Take the data below and extract the lines from the one with "Where should I click to: Go" to the one with "Task: Click the app icon in title bar", inclusive, exactly as written.
:::::
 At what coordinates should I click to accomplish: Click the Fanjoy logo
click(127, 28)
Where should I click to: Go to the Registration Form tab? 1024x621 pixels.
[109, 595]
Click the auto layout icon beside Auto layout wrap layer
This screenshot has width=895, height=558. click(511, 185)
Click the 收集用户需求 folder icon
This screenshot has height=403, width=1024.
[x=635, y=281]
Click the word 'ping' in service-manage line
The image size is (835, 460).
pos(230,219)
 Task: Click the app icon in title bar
:::::
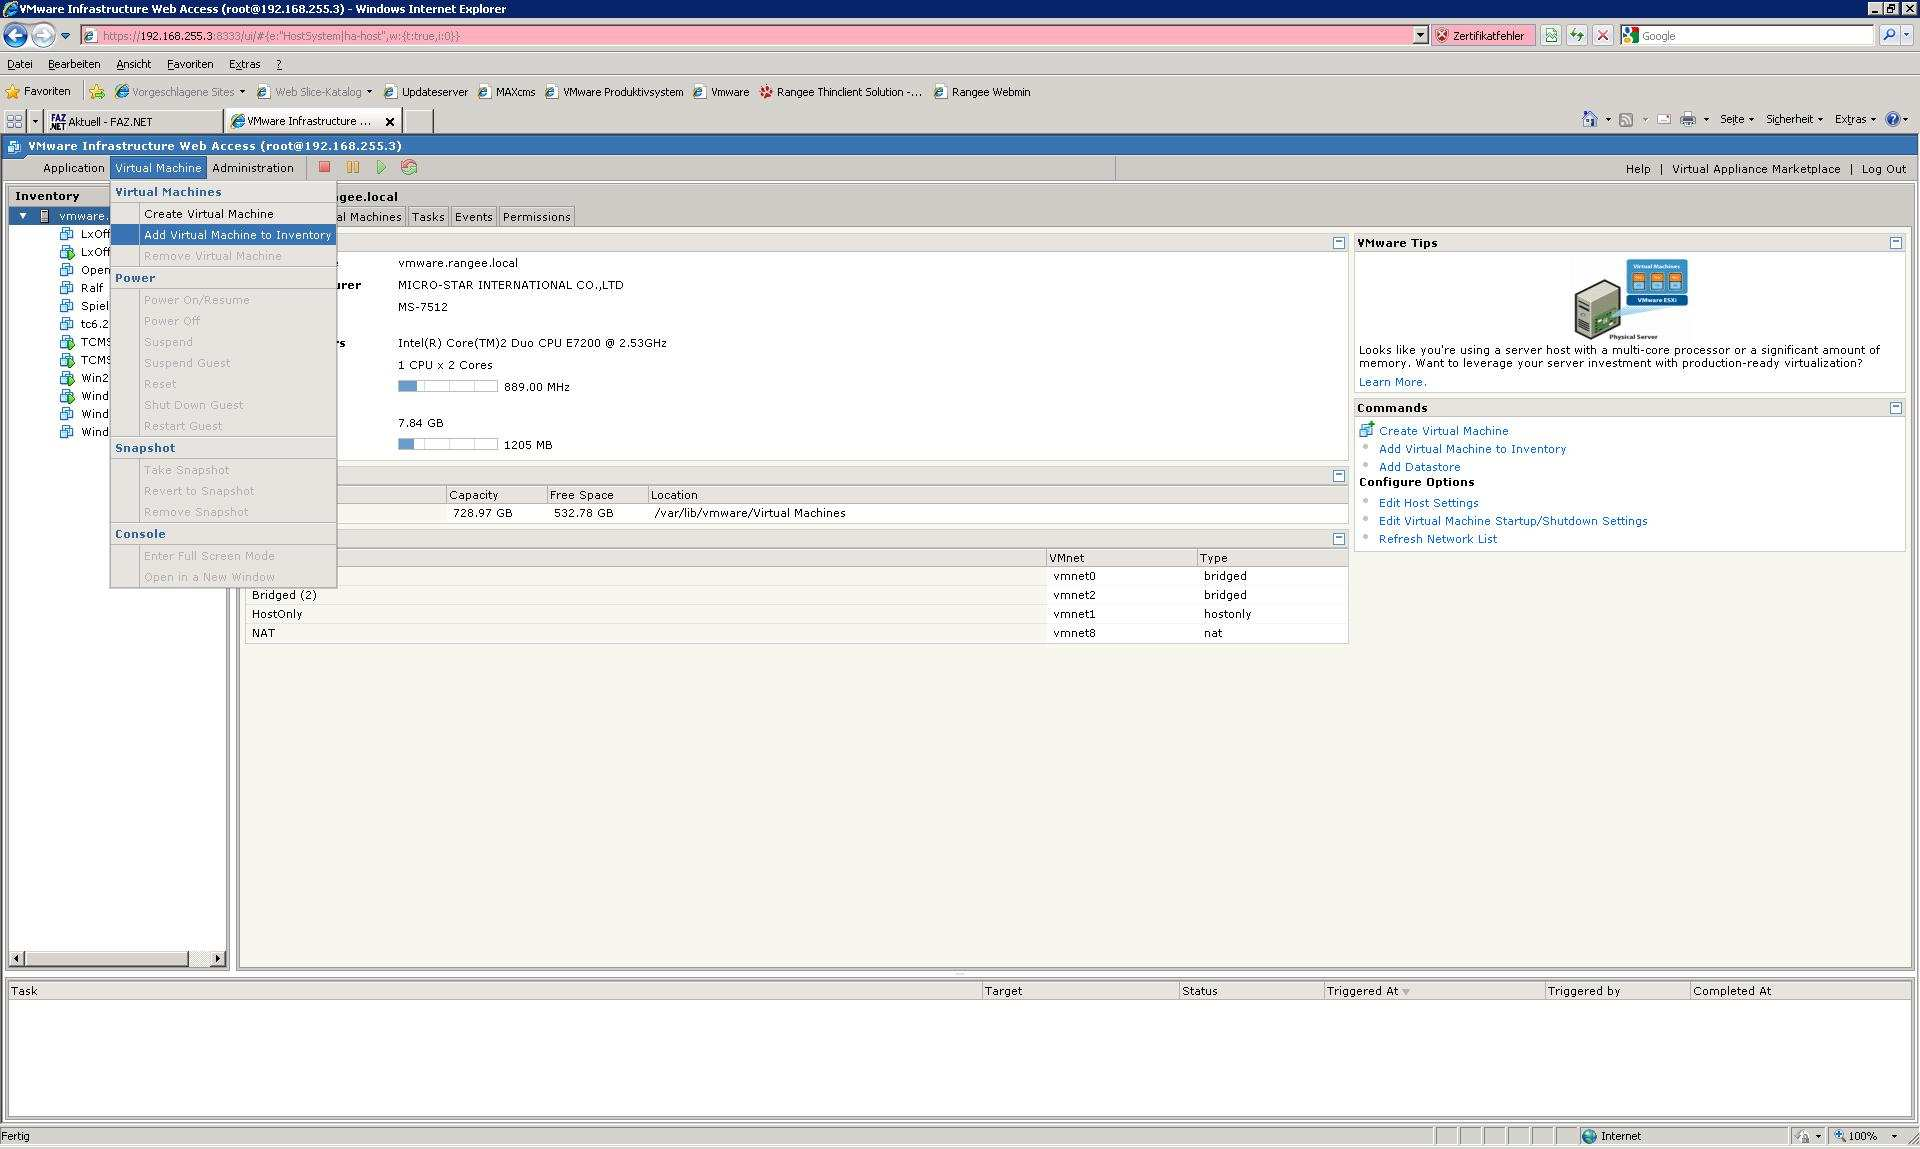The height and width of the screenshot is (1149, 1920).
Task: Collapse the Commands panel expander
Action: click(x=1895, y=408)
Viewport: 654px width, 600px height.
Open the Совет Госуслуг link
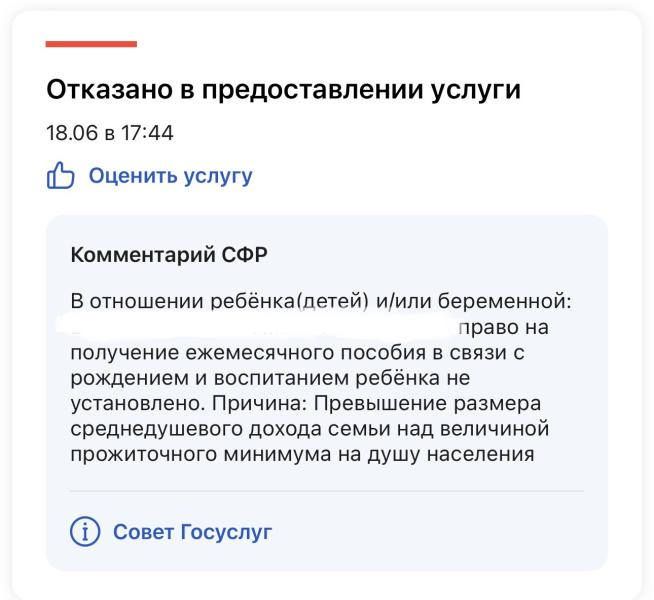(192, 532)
:::::
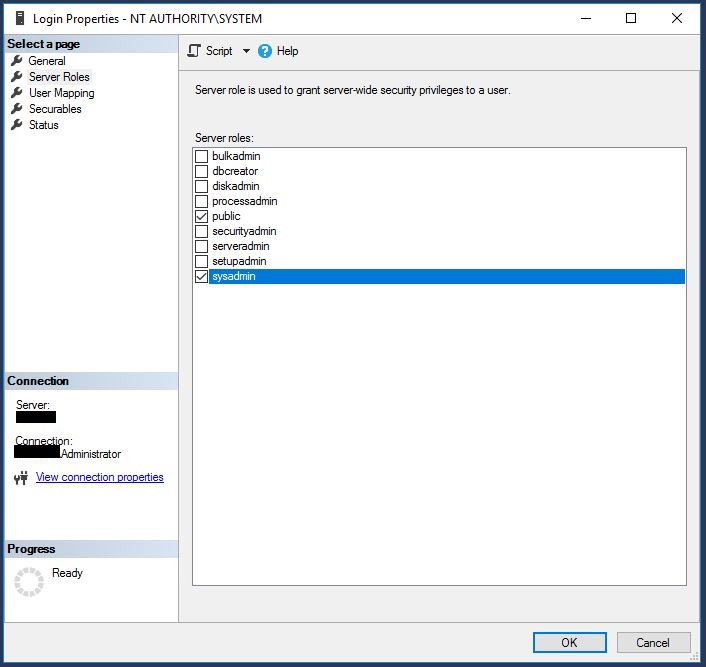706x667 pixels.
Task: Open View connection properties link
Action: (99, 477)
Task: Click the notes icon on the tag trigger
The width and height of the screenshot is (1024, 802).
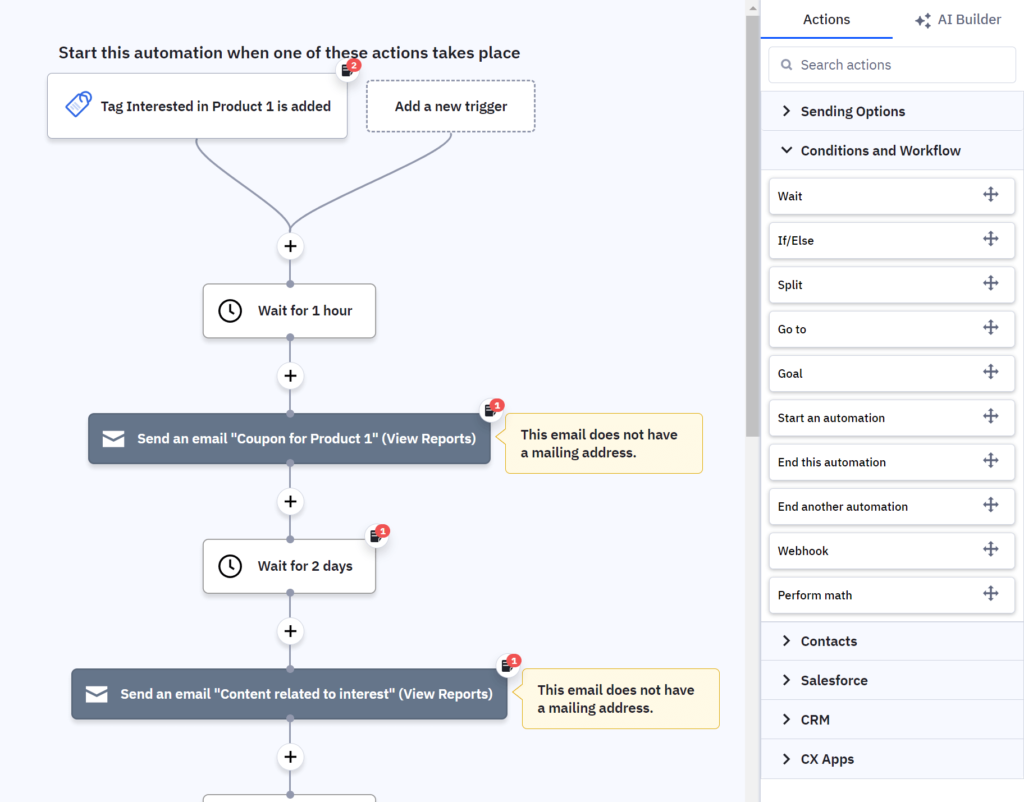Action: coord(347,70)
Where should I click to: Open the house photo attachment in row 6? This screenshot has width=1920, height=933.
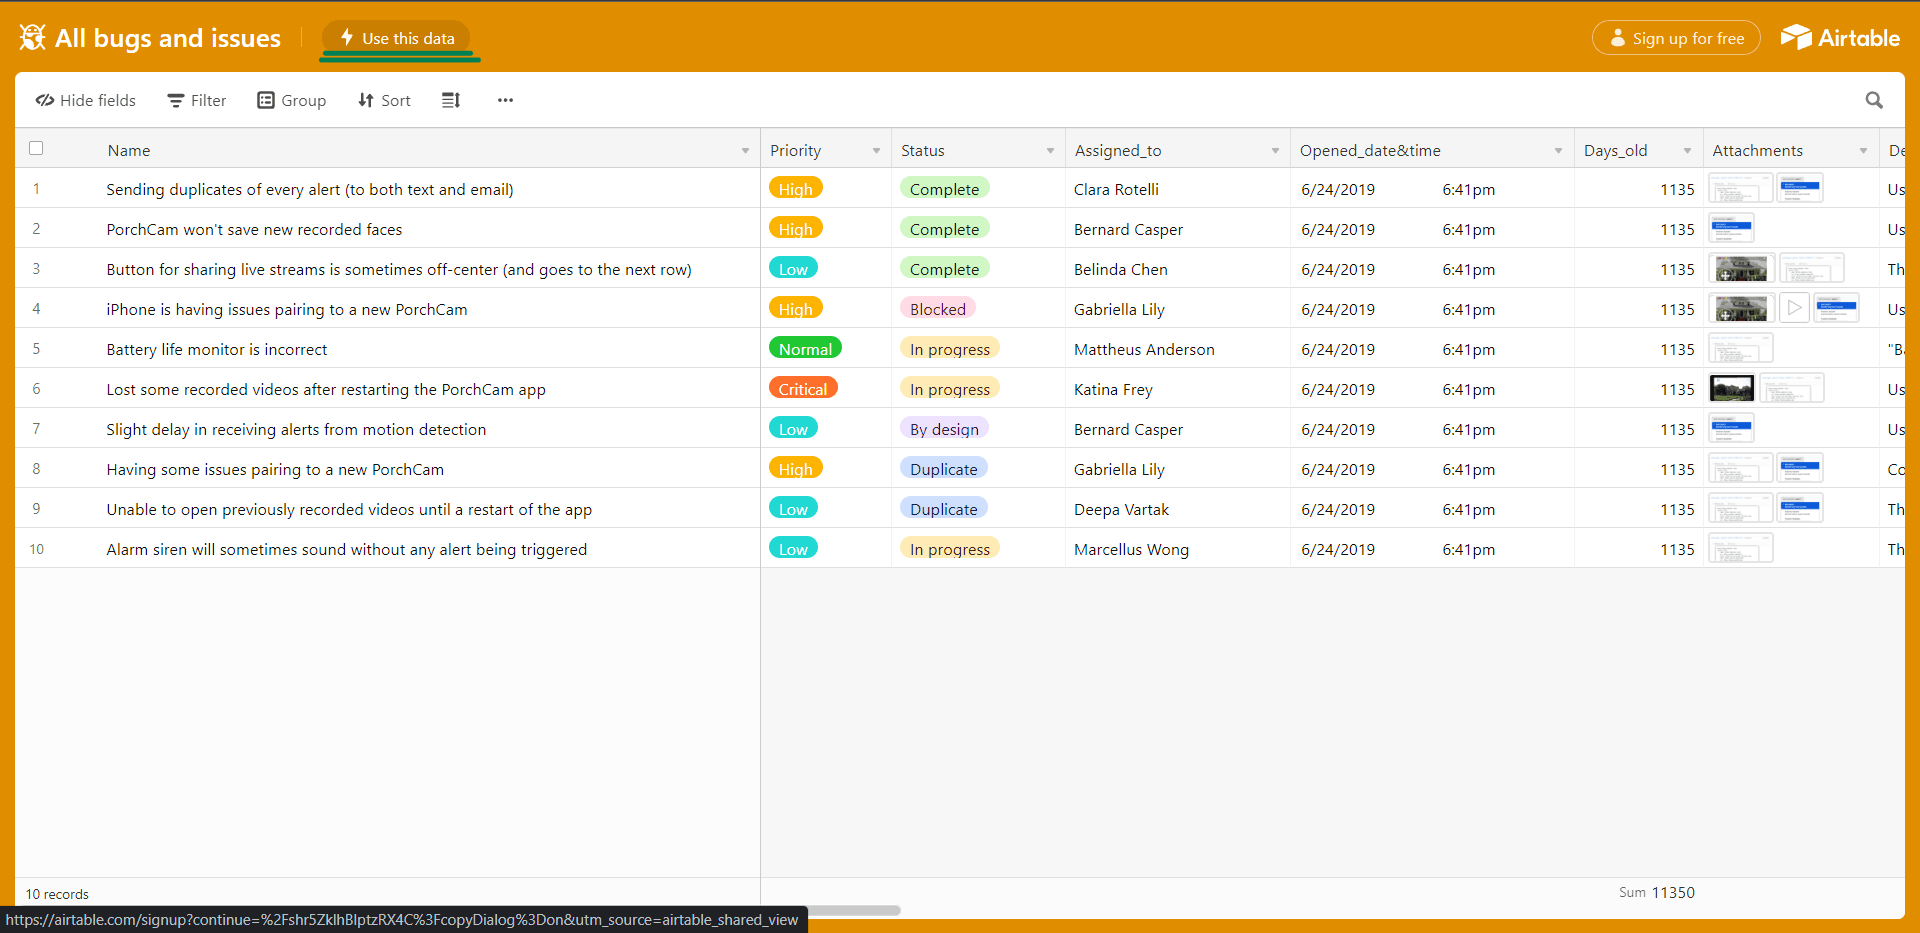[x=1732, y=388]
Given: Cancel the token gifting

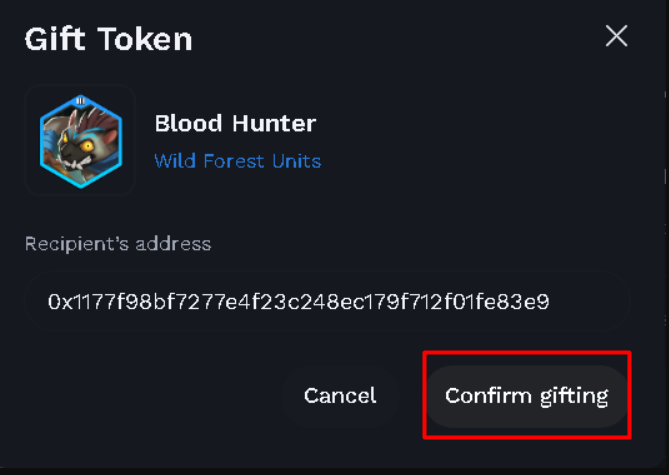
:::::
* **Expected answer**:
Where should I click to: Go to the Registration Form tab? 1024x621 pixels.
[109, 595]
Click the auto layout icon beside Auto layout wrap layer
This screenshot has width=895, height=558. click(511, 185)
Click the 收集用户需求 folder icon
This screenshot has height=403, width=1024.
[x=635, y=281]
Click the word 'ping' in service-manage line
The image size is (835, 460).
pos(230,219)
 Task: Click the app icon in title bar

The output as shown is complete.